Our results showed that the average operation time among the five groups was different, the operation in the point-contact navigation template group was significantly more time-consuming than in the other three template groups, mainly due to the less contact area between the template and the bone structure, which required more time to fix the template to the specific points and prevent the template from shifting. We also set up a group using traditional no template method to place the cervical pedicle screw according to certain anatomic marks, and the operation time in that group was significantly longer than the template groups, mainly because it took time to locate the entry point. Some studies [Citation13,Citation19,Citation25] have demonstrated that the application of navigation template decreased the operation time compared to the traditional method, because when using traditional method for screw insertion, surgeons need to use intra-operative X-rays to assess the position of screws and adjust the screw tunnel to avoid perforating the pedicle, which increases the operation time as well as the radiation exposure to the surgeon and patient [Citation25]. Our navigation templates avoided these tedious steps and simplified the surgical process.

The cost of our proposed navigation templates is about $50 per segment, which is much cheaper than standard navigation system. The accuracy of screw placement of our navigation templates and standard navigation system are both higher than conventional methods like free-hand and two-dimensional image guide. The intraoperative use of standard navigation system significantly reduces the screw malposition rate. According to a peer-review report [Citation32], about 52–73% surgeons refused to use standard navigation system, they prefer conventional methods. Compared with our navigation template, the standard navigation system has some defects. First of all, the learning curve of using our techniques is much shorter than navigation system. Second, the use of navigation system increased the intraoperative time, the surgeon needs to match the spinal position with CT image reconstruction. Finally, if relative position of the adjacent vertebrae has been moved, it may influence the accuracy of screw placement. These factors restrict the use of standard navigation system and our proposed navigation templates are worth promoting.
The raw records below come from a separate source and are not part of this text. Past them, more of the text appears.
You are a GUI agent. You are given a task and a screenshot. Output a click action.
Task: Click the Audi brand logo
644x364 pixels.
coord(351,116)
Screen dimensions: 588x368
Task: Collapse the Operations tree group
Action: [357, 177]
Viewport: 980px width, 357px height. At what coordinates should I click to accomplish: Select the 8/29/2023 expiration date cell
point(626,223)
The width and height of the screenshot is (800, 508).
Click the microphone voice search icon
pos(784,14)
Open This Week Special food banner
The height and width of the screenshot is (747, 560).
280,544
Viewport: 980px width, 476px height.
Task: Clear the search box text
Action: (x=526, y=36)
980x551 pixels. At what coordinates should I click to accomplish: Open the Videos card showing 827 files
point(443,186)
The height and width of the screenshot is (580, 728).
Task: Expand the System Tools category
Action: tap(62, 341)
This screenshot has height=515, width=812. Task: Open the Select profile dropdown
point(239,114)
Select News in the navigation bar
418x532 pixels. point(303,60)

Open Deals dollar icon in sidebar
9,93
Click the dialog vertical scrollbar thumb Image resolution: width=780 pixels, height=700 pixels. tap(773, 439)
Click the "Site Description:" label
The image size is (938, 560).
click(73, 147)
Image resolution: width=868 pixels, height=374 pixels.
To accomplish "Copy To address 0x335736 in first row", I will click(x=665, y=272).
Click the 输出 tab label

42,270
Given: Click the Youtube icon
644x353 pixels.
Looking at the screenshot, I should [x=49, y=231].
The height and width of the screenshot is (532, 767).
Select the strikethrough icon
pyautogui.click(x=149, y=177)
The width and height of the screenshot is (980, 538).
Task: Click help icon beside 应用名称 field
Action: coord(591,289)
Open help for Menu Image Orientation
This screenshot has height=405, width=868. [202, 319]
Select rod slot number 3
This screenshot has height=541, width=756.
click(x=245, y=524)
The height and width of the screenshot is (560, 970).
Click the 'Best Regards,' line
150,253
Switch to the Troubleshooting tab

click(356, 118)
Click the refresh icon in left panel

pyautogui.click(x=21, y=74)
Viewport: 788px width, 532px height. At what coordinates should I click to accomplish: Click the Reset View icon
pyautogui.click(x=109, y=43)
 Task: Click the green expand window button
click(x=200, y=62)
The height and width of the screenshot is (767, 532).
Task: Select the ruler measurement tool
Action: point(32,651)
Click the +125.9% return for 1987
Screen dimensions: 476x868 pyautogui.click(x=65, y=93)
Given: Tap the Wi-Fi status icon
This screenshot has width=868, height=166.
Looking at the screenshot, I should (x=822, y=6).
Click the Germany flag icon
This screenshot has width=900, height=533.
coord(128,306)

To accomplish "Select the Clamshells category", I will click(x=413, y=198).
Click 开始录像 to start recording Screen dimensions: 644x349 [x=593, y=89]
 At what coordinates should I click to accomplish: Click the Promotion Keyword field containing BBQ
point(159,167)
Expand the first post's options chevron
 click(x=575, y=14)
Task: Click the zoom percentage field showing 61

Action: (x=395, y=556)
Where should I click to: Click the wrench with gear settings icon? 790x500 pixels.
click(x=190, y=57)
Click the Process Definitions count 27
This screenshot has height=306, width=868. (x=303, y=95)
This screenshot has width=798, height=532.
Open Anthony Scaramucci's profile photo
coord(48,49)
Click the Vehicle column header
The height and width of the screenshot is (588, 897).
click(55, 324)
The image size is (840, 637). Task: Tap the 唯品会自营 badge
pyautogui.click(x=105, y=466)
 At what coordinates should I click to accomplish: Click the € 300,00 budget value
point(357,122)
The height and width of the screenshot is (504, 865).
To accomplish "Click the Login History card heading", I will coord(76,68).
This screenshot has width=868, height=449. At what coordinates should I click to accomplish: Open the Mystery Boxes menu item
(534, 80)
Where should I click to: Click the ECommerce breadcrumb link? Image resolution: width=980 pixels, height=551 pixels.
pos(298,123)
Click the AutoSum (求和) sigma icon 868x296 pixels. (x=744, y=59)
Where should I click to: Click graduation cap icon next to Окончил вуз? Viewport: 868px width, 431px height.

Although we designed four different types of navigation templates, this technique had some limitations. First, the workflow of template construction was complicated. The design and fabrication of a template is time-consuming and requires 1–7 days [Citation10,Citation13,Citation16,Citation18], so it cannot be used in emergency surgery. Second, this technique requires complete clearance of posterior parts of the vertebrae, including muscles and fat tissues, which may cause damage to the patient. Third, the surgeons need to be proficient in the related software and surgical skills, which requires a long learning curve. Given these limitations, this technique needs to be urgently improved in the near future.

Conclusion

This study compared the accuracy of four different types of navigation templates and demonstrated that except the two-level navigation template, the other three types of navigation templates achieved a high accuracy in assisting cervical pedicle screw placement. They all showed a higher accuracy than the no template group. Besides, the operation time was shortened and fluoroscopy was avoided during the surgery. However, it is always very challenging to translate cadaveric studies to clinical practice, so the one-level bilateral, unilateral and point-contact navigation templates designed by us need further verification of their accuracy and safety.

Disclosure statement

No potential conflict of interest was reported by the authors.

Additional information

Funding

This study was supported by the National Natural Science Foundation of China [No. 81771349].